When it comes to whether or not a musical piece is satisfying to the listener, there are two independent elements: rhythm and pitch. Interpreting all of phenomena in terms of rhythms is comparatively straightforward: Deleuze & Guattari do this quite well in “Of the Refrain”, in which they use musical language to describe the way an organism establishes its basic safety. An animal establishes order by creating a rhythm, the basic guarantee of its food, sleep, and shelter. But then the opposite pole from order is not necessarily chaos but a sort of creative growth which is coextensive with joy — this is creative improvisation within a rhythm. And then, D&G talk about how politics happen between animal groups by describing how two rhythms can interweave with each other without either one destroying the other’s pattern. They don’t discuss the question of pitch, however. But whether two pitches are consonant or dissonant is a question of whether or not the peaks and valleys of their waveforms exist in a simple or complex mathematic ratio to one another.
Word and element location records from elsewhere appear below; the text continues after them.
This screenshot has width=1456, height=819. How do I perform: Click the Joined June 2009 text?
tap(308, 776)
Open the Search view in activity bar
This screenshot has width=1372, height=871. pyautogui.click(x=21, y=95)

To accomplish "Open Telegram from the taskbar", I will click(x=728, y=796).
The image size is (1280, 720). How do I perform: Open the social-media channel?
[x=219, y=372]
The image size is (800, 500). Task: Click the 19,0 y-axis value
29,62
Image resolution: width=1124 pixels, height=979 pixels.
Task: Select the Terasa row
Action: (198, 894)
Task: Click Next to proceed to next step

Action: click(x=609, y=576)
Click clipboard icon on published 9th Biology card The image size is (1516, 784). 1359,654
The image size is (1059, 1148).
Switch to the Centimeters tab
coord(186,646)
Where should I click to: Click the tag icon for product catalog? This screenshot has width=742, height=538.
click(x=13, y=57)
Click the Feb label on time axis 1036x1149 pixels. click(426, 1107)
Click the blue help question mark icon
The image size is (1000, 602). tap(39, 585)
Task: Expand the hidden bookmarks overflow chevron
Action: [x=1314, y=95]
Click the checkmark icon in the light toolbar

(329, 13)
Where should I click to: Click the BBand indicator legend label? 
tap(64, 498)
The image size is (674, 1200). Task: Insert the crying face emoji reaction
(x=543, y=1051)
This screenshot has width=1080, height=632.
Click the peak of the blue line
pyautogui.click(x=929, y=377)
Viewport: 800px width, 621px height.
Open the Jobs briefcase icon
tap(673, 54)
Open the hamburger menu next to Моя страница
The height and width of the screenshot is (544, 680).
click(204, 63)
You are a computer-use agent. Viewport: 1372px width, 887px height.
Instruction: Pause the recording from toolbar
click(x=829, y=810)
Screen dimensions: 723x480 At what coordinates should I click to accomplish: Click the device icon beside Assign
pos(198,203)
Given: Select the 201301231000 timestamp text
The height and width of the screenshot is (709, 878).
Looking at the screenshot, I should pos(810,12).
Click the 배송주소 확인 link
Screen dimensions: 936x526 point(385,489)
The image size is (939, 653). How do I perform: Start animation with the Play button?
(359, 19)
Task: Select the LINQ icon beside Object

So this is also a question of rhythm, in a more disguised way.
The idea here is like this: once we figure out a minimalist relationship between the transformer and its world, to the extent that it can somehow act like an actor who establishes a “rhythm” in relation to its world in the way D&G describe animals as doing, we need to find the way that it discovers harmony between other transformers doing the same thing, in that world.
The point here is though: we don’t tell it to pursue harmony. Harmony is something which happens on its own, which we attempt to prepare for the arrival of.
This stands in contrast with all other theories of AI Alignment, in that the point is that the AI must be told to do, or that the AI is presupposes to have a goal in advance it strives for, or that it has a slate of values that are encoded in it.
AI Harmony should not try to deny the charge that there is a romantic, or spiritual, or mystical notion in how it constructs its concept of the Good; it is at least not like the standard model in the sciences, it does not rely on any notion of utility. (For the full philosophical deconstruction, read Anti-Yudkowsky). We believe in a radically transcendent concept of the Good, that we will never perfectly attain, in accordance of its very nature. We do not impose Harmony or define it — we wait for it, cultivate it, nurture it, seize it when it appears.
Thus, the speculative leap of this project is that Harmony, despite being slightly ineffable and describable is possible, and will appear on its own given certain conditions.
I think, sitting here, I am able to conceive of the parameters for an initial toy experiment which place LLMs in a world and allow for Harmony (stable, patterned, yet continuously evolving rhythms in a string of tokens) to occur.
After the success of that experiment, this would have implications to big-picture sociopolitical and safety questions of AI Harmony, as long as we can conceive of a way the results from the toy situation can be brought over into a world of human-AI social life.